** Tasks to complete **
A) Quote the passage on the blood transfusion ruling from "As a result" up to and including "served very well.".
B) In the passage on the blood transfusion ruling, which institutions does the American Trial Lawyers Association say are not given immunity?

** Excerpted text **
A lower court threw out her suit. But Mrs. Cunningham appealed to a higher court. Her lawyers cited decisions in other cases where sellers were held responsible for the safety of their products. They argued that blood is a product and that hospitals should be held responsible when it is defective.

The Illinois Supreme Court agreed. It ruled that the seller of a product “should legally bear the consequences of injury caused thereby, rather than allowing such loss to fall upon the individual consumer who is entirely without fault.” The American Trial Lawyers Association also agreed with the court. They noted that churches, schools, Y.M.C.A.’s and orphanages are not given immunity, so hospitals should not be either.

Justice John Culbertson of the court turned down defense contentions that blood was a ‘service’ and not a ‘product’ and that hospitals should be immune from prosecution. He ruled that blood is a product like other articles “unchanged from their natural state, which are distributed for human consumption.” He noted that Illinois law holds the distributor of poisonous mushrooms liable for damages, although the mushrooms are “neither cooked, canned, packaged, nor otherwise treated.”

As a result of this decision, doctors feel that a flood of lawsuits may be coming their way. But they have no one but themselves to blame, For years they have been pushing blood transfusions, insisting that they are absolutely necessary, when the evidence has shown that they are not. Many substances other than blood have served very well.

The team of heart specialists from the Texas Heart Institute in Houston, which includes Dr. Denton Cooley, wrote in the Journal of the American Medical Association of August 10, 1970: “It is our policy to avoid the use of blood transfusion whenever possible in all operations . . . We have found that blood transfusion is not a necessary accompaniment to vascular surgery, but indeed has certain disadvantages such as the risk of hepatitis. . . . patients who refuse to accept blood can usually undergo major operations without prohibitive risk and enjoy favorable postoperative results.”

** Stored data entries **
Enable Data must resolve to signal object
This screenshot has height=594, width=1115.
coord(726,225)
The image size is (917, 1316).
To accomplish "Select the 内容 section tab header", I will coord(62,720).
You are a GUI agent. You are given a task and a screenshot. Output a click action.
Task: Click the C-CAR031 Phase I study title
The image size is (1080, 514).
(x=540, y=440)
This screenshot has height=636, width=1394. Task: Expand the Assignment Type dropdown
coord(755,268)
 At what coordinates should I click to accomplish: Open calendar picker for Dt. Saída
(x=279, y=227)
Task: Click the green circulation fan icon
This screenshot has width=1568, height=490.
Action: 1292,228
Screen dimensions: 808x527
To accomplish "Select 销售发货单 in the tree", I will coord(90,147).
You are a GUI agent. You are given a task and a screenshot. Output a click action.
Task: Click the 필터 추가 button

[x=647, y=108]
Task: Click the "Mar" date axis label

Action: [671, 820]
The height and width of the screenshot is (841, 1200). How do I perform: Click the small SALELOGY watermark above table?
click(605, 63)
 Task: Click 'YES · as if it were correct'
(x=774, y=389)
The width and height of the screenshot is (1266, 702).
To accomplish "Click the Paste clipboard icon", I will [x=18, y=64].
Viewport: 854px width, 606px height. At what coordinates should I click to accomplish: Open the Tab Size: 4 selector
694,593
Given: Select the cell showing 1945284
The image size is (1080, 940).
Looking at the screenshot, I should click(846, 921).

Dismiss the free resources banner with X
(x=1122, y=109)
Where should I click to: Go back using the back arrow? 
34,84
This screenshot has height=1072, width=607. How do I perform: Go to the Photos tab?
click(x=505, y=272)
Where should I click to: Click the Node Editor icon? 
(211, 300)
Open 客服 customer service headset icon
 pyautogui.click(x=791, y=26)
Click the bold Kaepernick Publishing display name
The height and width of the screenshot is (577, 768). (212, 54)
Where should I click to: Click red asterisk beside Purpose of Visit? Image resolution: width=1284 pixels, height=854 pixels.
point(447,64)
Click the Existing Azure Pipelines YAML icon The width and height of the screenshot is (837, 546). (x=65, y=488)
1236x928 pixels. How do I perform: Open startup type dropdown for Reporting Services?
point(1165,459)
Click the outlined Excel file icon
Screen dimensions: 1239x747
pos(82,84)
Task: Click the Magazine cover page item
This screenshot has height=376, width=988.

** Answers **
A)
As a result of this decision, doctors feel that a flood of lawsuits may be coming their way. But they have no one but themselves to blame, For years they have been pushing blood transfusions, insisting that they are absolutely necessary, when the evidence has shown that they are not. Many substances other than blood have served very well.

B) Churches, schools, Y.M.C.A.'s, and orphanages.